§ Passage shown

# Čech and Lech



## Jana337

Is this a Czech legend or do Poles know (and respect  ) it as well?

I had no idea about brother Rus!!! 

Jana


----------



## dudla

Yeah, we definitely know it. The funny thing is, that both Rus and Czech (as we spell it) have their names in the names of their countries. When it comes to Lech, it only remained in Hungarian name of Poland.


----------



## Thomas1

Do Czechs know it as well, sis Czech  ?

And, how about the Russians, do you know it too?


----------



## cyanista

Cannot speak for everyone, but I only ever heard the legend of Romulus and Remus. 

I learned at school that _rus'_, or _ros'_ was a northern tribe that probably gave name to the territory. But history textbooks have been re-written several times since I was a child - no idea what they teach at history lessons now. Perhaps this or that textbook mentions this legend?.. I pass the question on.


----------



## gumish

dudla said:
			
		

> Yeah, we definitely know it. The funny thing is, that both Rus and Czech (as we spell it) have their names in the names of their countries. When it comes to Lech, it only remained in Hungarian name of Poland.


The thing is the Hungarian name for Poles (a Pole=Lengyel - i definitely have ommitted some dash or two) has nothing to do with the name Lech. It comes from the name of one of Polish tribes - Lędzianie (have no idea what English counterpart this name has). Lędzianie (which is plural) are now more often referred to as Wiślanie (Vistulians???).  The tribe territory was neighbouring Hungarian (or Magyar) dominion which then included Slovakia. Before Polan tribe (Polanie) started to expand their rule over neighbouring tribes, Wiślanie were the strongest of Polish tribes. Polan conquest of Wiślanie (Vistulians) gave names to two big regions (then provinces of Poland) Wielkopolska (like Greater or Major Poland) - native of Polans and Małopolska (like Lesser Poland)  - the lands of Vistulians. Hungarians expanded  the name of one of Polish tribes to all of them, which is not that uncommon in history. As for the name Lech - my guess is it was a personal name as it remains until now.

§ Data block

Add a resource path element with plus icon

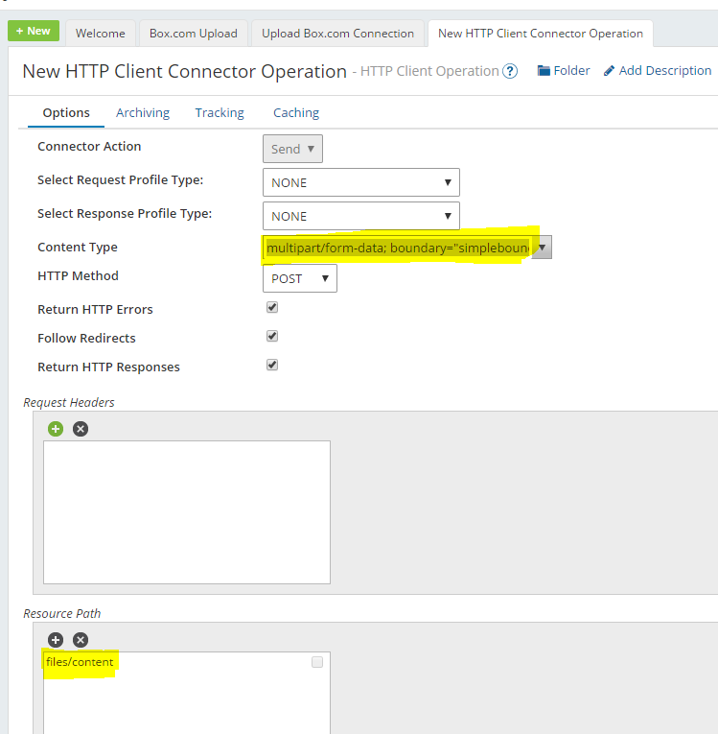point(56,640)
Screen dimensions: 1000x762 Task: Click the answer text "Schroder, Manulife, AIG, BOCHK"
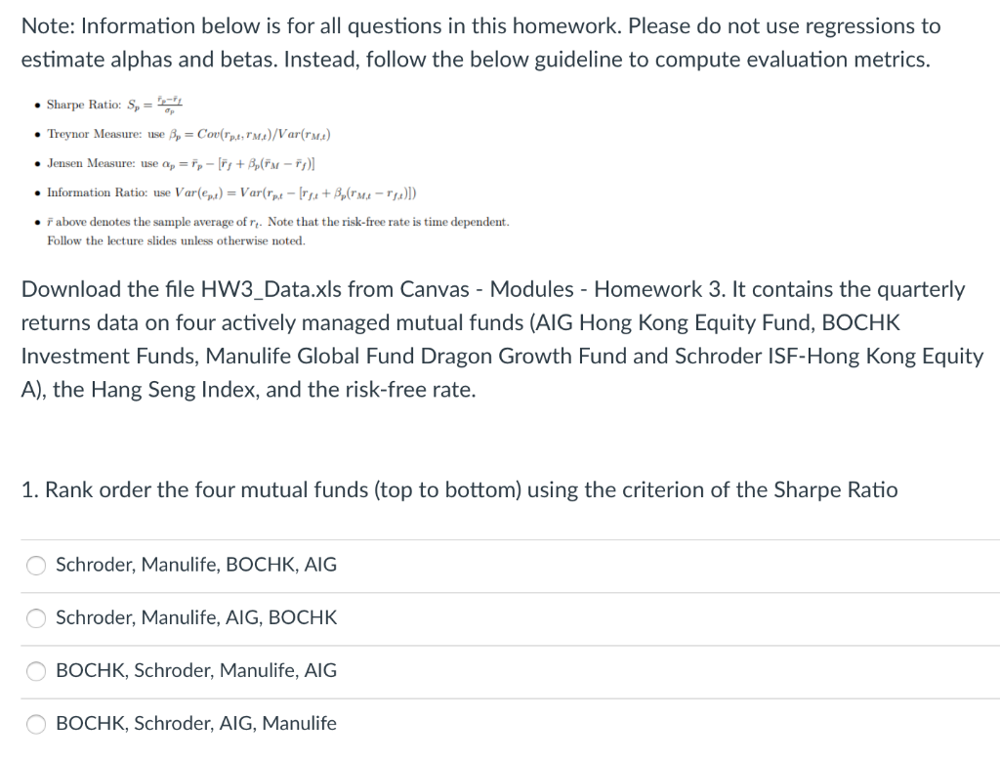pyautogui.click(x=196, y=617)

§ What is required
Reproduce the forum thread about Čech and Lech verbatim, from its title through the final post.

§ Final answer
# Čech and Lech



## Jana337

Is this a Czech legend or do Poles know (and respect  ) it as well?

I had no idea about brother Rus!!! 

Jana


----------



## dudla

Yeah, we definitely know it. The funny thing is, that both Rus and Czech (as we spell it) have their names in the names of their countries. When it comes to Lech, it only remained in Hungarian name of Poland.


----------



## Thomas1

Do Czechs know it as well, sis Czech  ?

And, how about the Russians, do you know it too?


----------



## cyanista

Cannot speak for everyone, but I only ever heard the legend of Romulus and Remus. 

I learned at school that _rus'_, or _ros'_ was a northern tribe that probably gave name to the territory. But history textbooks have been re-written several times since I was a child - no idea what they teach at history lessons now. Perhaps this or that textbook mentions this legend?.. I pass the question on.


----------



## gumish

dudla said:
			
		

> Yeah, we definitely know it. The funny thing is, that both Rus and Czech (as we spell it) have their names in the names of their countries. When it comes to Lech, it only remained in Hungarian name of Poland.


The thing is the Hungarian name for Poles (a Pole=Lengyel - i definitely have ommitted some dash or two) has nothing to do with the name Lech. It comes from the name of one of Polish tribes - Lędzianie (have no idea what English counterpart this name has). Lędzianie (which is plural) are now more often referred to as Wiślanie (Vistulians???).  The tribe territory was neighbouring Hungarian (or Magyar) dominion which then included Slovakia. Before Polan tribe (Polanie) started to expand their rule over neighbouring tribes, Wiślanie were the strongest of Polish tribes. Polan conquest of Wiślanie (Vistulians) gave names to two big regions (then provinces of Poland) Wielkopolska (like Greater or Major Poland) - native of Polans and Małopolska (like Lesser Poland)  - the lands of Vistulians. Hungarians expanded  the name of one of Polish tribes to all of them, which is not that uncommon in history. As for the name Lech - my guess is it was a personal name as it remains until now.